Zombie, post-apocalyptic and dystopian books are like shoes - you can never have enough.

Golden Boy (Audio review)

Golden Boy - Abigail Tarttelin

It had been about six months since I had listened to an audiobook, and I was desperately searching for the Right One to get me back into it.  And when Christinamentioned Golden Boy was fantastic, I knew I must be onto a winner - firstly it sounded fabulous, and secondly Christina is probably just as particular about narrators as I am.

Told through multiple POV's, Golden Boy is the story of Max - who is intersex and raised by his parents as a boy.  Quite secure with himself, Max is a golden boy - good at sports, popular and beloved by his mother, Karen.  It's only when his friend Hunter does something completely horrible to Max, is he forced to look at who he is, how he fits into the world, and what his future may hold.

Max is incredibly likable as a character - although he excels at anything he sets his mind to, he's a genuinely nice person - he spends a lot of time with his younger brother, who is Max's complete opposite, treats his parents with a lot of respect and love, and genuinely tries to do the right thing.  It was impossible not to want the very best outcome for him both in terms of the plot of the book and for his future.

Both of his parents, Karen and Steve, have their flaws, as all realistic parental characters should.  Karen tends to over-control a situation and Steve lets her pretty much rule the roost - what Karen says, for a majority of the book, is what goes - but it doesn't make her unlikable because her intentions are always to protect her children, no matter what.

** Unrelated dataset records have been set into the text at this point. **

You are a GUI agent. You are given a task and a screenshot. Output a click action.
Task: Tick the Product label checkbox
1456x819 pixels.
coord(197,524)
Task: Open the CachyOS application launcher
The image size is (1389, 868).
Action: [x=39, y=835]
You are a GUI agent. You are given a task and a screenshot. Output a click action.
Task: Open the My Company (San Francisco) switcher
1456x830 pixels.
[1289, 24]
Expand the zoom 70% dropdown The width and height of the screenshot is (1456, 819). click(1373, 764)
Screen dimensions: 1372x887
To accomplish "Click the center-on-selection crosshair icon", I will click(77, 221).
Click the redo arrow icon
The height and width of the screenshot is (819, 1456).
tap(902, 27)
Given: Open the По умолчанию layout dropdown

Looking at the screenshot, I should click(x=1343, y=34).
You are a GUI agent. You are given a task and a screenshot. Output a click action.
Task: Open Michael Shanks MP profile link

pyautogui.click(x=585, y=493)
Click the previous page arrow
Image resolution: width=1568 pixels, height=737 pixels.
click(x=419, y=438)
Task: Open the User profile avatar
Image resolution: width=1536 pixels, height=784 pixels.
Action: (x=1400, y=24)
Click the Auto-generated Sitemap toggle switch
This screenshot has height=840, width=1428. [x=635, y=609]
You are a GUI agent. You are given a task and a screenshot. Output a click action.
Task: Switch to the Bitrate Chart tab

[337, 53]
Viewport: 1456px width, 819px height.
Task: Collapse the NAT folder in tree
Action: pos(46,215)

The relationship that I particularly loved was that between Max and Sylvie.  Sylvie is a slightly unconventional girl, who although is friends with popular kids, also comes across as a bit of a loner.  Her number one priority is the people she loves, not what is the cool thing to do, and I had an unlimited amount of respect for how she handled absolutely everything that happened during the course of the book.

What Tarttelin does best though, is to get inside of heads of the characters.  Whether they are good, bad or somewhere in the middle, they are consistent and realistic - it felt like I was listening to real people tell their story, rather than actors voicing a book.  Particularly tense moments are just that - tense, page-turning and completely absorbing.  She also handles the subject of intersexuality, and all the medical and psychological aspects without resorting to dramatics to get the point across - the characters really tell the story themselves through their actions.

The narration is absolutely perfect - all the narrators play their part perfectly, the emotions are conveyed in a way that felt realistic and the characters really came to life through their voices.

I will unhesitatingly recommend this book to anyone - it's as close to perfect as they come.